Like their "saviors of music" predecessors, Arctic Monkeys, they have a funny name, sport a frontman with keenly-honed observational songwriting skills, and seem to have found a well-suited musical medium through which to channel their strengths. The big difference between the two? Whereas the Monkeys' Alex Turner never had to justify his scintillating accounts of life-on-the-margins, late-night run-ins with bouncers, clubs, and girls, Vampire's Ezra Koenigs has to prove that his subjects of choice - Ivy League education and summers on the Cape - are really worth our listening. I'm all for writing about what you know, but it's a dangerous pitfall when all you know is Madras shirts and yachting clubs.
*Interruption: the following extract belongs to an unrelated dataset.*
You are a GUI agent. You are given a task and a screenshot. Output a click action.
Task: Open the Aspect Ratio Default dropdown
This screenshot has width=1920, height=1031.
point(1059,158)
Sometimes I fear that his lyrical eye, for all its limpidity, isn't satirical enough. Lines like "Lobster's claw is sharp as knives" certainly help his cause, but most of the time he manages to keep things just light enough that we sense he's not taking it too seriously, or else undercutting himself with all the appropriate irony of a self-conscious white boy. (Example: "First the window, then it's to the wall/Little Jon - he always tells the truth.") The music itself was aptly described as "Graceland-y". At times a little too crisp; that is, too immaculate, but the best debut of the year.
5. Cut Copy:
"In Ghost Colours"
I've never really responded favorably to the electropop genre, so the fact that I keep coming back to this particular record is certainly proof of something. "In Ghost Colours" is a giddy collage of lights and sounds that pays improbable sonic homage to Fountains of Wayne ("Unforgettable Season"), the late '90s Golden Age of Boy Bands ("Hearts On Fire"), and shades of Congolese soukous (the closing track, "Eternity One Night Only"). Like many of its musical peers, "In Ghost Colors" is better enjoyed physically than cerebrally, but that's pretty much all I know to say.
Honorable Mention:
Ryan Adams and the
Cardinals: "Cardinology"
Everyone's favorite frustratingly-brilliant-but-visionless loose cannon seems to have matured. Anchored with the muscular tunecraft of the backing group, The Cardinals, Adams runs the gamut from snaking R&B ("Fix It") to Gram Parsons (the delicate "Evergreen") to Oasis ("Magick"), avoiding (for the most part) the maudlin tendencies that plague his previous work. And there is a casual, thought-out beauty to a lyric like, "I like the dresses, the shoes, and the clothes/ And everything, you know, that goes with lovin' a girl, I suppose" from "Crossed-Out Name." This self-knowing use of a cliché in order to acknowledge its persisting truthfulness - as novelist Zadie Smith put it, ("The song, in this case wants you to know that it knows you know it knows" - fails to jive with Adams' carefully constructed "enfant terrible" reputation, but is a sign that maybe, just maybe, he didn't go ahead and release a first draft again. In hands of a gifted editor, the nature of his oeuvre will someday lend itself magnificently to a greatest hits collection.